Pointing records for screenshots and pages:
* * * * *

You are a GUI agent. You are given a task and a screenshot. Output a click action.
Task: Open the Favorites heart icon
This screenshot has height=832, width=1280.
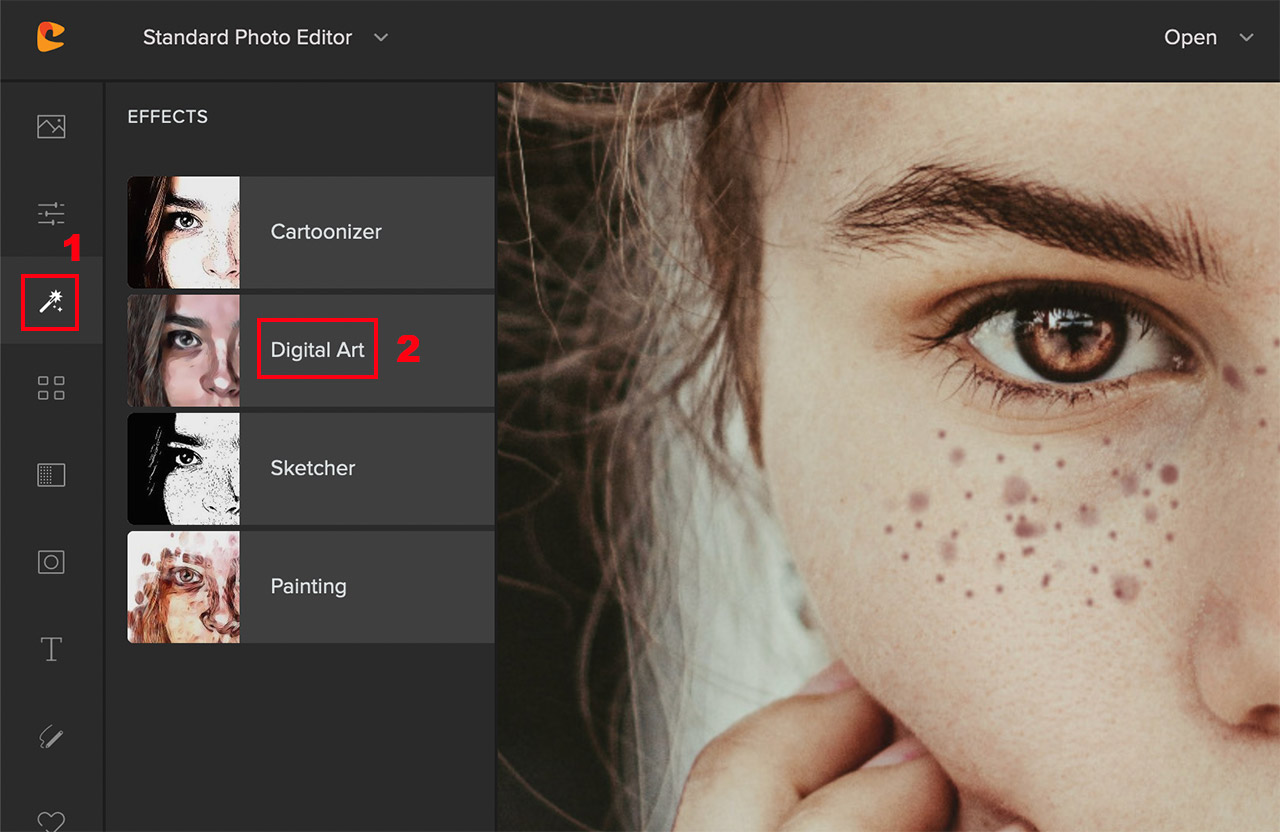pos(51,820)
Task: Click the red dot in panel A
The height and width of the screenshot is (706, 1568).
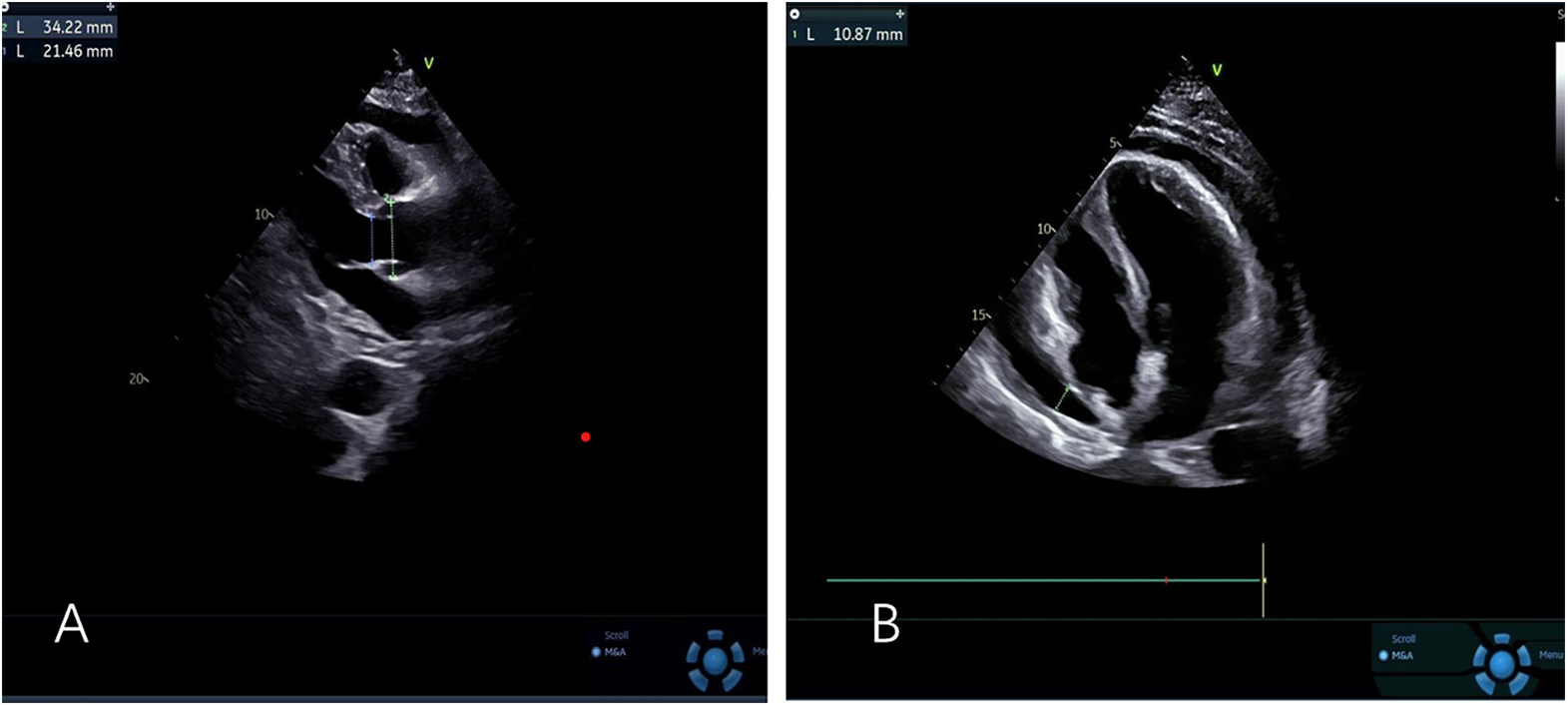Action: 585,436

* * * * *

Count how many lines in the listing contain the string "width". Reply with the number alone.

▶ **Answer for this exercise**
2